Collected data
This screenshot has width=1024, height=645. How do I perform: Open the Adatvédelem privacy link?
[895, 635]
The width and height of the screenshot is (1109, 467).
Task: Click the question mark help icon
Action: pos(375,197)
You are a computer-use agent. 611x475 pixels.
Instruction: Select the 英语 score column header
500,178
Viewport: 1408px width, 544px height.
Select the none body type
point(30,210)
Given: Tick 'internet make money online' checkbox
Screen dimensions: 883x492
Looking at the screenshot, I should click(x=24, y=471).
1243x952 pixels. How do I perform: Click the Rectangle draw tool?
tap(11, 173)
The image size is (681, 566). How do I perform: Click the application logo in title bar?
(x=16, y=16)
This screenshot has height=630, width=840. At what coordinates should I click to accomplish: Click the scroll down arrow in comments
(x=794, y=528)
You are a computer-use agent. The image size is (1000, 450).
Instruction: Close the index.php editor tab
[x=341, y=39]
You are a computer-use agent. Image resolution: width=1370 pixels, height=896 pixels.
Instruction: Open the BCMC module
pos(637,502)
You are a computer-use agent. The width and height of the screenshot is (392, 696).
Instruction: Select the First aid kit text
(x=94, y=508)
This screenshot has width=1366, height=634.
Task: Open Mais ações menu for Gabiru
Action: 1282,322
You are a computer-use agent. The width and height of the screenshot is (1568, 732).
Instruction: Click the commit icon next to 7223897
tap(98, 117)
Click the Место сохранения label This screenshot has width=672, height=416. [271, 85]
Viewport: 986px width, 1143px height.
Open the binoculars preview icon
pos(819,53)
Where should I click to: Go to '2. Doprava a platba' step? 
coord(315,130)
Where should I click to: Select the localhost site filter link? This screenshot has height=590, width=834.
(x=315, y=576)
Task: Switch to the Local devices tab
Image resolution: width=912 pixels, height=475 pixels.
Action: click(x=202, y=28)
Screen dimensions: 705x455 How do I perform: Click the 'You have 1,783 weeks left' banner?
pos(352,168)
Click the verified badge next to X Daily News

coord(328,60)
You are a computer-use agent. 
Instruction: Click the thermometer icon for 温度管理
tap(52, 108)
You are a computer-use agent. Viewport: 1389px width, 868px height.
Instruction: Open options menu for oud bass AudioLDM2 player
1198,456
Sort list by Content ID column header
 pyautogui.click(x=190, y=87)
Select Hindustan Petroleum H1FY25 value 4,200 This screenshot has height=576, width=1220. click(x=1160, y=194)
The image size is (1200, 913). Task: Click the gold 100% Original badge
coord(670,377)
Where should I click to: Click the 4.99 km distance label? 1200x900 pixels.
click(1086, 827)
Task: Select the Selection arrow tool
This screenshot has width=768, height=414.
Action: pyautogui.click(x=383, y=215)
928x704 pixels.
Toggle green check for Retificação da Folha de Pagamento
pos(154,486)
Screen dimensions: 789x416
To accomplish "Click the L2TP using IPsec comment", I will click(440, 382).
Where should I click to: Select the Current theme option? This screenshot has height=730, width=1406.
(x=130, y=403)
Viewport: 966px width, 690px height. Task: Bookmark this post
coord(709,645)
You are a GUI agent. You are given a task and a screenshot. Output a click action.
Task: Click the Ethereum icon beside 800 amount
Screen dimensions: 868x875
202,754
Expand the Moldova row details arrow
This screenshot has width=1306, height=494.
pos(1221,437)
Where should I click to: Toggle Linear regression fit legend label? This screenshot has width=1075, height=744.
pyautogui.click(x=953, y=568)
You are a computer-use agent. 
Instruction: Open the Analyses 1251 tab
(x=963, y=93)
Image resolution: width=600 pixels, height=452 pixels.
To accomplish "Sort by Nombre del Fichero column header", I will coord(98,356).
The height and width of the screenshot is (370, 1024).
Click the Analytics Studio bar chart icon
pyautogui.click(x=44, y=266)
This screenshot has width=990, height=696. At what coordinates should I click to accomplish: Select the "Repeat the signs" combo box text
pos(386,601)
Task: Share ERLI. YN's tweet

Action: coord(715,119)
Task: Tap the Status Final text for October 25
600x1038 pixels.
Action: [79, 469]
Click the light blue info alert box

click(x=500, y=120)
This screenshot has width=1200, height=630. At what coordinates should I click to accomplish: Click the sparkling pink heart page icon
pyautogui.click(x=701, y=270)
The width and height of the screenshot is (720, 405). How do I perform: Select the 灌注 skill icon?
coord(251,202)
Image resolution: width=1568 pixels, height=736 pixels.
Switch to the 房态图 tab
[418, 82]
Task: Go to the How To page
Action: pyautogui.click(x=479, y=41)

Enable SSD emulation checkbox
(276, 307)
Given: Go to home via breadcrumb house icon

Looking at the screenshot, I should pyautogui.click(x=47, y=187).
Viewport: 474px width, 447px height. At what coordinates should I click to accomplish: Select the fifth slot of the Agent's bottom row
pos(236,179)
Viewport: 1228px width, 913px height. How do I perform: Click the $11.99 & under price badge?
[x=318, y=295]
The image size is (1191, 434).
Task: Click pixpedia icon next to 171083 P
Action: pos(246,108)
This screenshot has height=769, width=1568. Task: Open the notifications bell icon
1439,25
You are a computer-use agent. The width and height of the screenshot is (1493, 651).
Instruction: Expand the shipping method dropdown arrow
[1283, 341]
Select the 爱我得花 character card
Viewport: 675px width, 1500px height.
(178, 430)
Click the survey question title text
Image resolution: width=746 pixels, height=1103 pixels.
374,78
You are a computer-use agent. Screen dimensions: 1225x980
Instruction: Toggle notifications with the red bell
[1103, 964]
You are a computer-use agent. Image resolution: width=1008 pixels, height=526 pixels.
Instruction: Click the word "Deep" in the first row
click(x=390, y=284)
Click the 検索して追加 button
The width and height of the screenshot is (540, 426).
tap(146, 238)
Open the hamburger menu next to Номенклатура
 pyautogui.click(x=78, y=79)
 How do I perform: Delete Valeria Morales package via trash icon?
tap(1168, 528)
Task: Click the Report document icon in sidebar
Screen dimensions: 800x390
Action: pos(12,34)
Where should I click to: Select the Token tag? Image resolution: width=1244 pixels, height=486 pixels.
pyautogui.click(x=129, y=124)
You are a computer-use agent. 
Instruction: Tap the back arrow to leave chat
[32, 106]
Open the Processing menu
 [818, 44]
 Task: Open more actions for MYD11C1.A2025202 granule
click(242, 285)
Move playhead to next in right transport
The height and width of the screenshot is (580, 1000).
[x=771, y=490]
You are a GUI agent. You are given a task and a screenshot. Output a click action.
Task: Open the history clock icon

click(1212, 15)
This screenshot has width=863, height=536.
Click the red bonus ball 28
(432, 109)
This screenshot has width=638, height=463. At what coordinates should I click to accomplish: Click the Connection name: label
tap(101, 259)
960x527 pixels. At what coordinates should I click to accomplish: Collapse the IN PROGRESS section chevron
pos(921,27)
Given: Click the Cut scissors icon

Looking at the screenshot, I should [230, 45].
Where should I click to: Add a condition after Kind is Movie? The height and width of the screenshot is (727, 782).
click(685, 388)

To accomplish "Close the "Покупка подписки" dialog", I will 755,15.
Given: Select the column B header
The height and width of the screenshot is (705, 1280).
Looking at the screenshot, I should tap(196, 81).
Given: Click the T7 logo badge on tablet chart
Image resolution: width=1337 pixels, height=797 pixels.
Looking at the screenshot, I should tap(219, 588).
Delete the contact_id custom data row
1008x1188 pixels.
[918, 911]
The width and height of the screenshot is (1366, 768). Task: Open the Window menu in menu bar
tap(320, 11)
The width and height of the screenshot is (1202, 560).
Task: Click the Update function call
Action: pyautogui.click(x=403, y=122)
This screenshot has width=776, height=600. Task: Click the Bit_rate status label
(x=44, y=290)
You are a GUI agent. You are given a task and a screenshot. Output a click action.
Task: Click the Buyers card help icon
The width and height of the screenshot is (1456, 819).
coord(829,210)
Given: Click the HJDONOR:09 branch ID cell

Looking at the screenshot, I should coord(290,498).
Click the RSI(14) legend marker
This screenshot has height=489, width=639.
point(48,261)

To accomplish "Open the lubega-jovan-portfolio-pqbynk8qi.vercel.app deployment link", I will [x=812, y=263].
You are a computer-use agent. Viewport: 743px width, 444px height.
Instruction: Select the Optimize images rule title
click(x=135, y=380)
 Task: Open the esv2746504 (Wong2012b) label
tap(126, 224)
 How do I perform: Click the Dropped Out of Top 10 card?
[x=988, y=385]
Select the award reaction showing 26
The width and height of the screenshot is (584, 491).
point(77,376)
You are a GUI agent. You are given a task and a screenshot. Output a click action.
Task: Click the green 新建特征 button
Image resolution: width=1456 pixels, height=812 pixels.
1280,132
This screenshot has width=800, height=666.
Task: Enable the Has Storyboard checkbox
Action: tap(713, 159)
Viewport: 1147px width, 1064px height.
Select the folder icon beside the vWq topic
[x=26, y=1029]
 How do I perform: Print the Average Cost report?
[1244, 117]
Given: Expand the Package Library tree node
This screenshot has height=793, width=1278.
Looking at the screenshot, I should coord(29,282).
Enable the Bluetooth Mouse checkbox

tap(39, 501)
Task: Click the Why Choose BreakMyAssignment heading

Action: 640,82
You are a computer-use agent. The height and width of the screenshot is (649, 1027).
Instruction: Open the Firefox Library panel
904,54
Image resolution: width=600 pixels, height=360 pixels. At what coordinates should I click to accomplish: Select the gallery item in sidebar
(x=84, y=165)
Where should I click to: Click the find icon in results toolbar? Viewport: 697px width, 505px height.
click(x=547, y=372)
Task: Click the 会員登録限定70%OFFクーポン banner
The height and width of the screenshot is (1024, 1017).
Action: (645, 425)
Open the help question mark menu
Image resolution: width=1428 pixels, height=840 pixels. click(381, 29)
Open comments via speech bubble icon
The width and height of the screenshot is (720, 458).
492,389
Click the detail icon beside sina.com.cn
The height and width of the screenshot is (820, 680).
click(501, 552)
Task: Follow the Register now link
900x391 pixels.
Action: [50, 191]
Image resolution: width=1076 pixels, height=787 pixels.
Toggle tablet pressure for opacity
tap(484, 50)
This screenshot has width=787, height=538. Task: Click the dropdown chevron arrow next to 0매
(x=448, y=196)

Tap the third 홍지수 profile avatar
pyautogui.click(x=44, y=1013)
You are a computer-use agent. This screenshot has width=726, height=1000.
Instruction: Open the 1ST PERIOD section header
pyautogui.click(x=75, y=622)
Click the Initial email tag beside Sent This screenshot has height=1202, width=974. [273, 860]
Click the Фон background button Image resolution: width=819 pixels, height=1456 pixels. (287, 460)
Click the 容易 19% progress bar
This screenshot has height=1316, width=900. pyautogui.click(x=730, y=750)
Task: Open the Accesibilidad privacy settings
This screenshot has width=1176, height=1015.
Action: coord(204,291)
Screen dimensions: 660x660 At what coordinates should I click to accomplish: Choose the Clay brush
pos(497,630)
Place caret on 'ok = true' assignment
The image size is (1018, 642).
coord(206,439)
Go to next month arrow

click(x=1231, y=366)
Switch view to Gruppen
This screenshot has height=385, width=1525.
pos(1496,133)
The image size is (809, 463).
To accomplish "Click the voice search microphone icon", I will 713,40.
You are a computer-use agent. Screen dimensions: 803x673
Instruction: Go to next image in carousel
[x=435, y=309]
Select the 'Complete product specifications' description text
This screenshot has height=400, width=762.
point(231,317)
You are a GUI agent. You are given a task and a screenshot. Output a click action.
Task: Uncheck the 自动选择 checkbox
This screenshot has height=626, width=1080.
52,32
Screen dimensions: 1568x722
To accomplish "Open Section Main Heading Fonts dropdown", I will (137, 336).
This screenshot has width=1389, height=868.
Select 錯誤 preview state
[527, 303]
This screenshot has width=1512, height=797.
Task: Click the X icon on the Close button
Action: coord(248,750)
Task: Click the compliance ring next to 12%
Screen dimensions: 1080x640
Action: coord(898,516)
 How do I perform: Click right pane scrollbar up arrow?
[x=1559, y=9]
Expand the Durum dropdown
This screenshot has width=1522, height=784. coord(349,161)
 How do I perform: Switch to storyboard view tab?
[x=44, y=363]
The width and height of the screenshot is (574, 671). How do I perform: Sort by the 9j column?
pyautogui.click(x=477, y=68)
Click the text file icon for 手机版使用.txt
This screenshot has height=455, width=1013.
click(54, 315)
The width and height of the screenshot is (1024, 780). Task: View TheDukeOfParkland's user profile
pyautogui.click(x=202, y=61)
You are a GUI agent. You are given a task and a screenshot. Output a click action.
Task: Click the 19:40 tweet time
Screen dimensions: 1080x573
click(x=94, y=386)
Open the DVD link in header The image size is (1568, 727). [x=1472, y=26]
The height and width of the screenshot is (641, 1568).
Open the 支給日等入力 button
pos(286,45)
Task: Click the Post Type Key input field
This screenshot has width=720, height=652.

» **Required action**: From the line that has "Task: Open the esv2746504 (Wong2012b) label" through the line that has "Task: Click the green 新建特征 button", copy every line exactly as it appears above, and leave out all others.

» **Response area**:
 Task: Open the esv2746504 (Wong2012b) label
tap(126, 224)
 How do I perform: Click the Dropped Out of Top 10 card?
[x=988, y=385]
Select the award reaction showing 26
The width and height of the screenshot is (584, 491).
point(77,376)
You are a GUI agent. You are given a task and a screenshot. Output a click action.
Task: Click the green 新建特征 button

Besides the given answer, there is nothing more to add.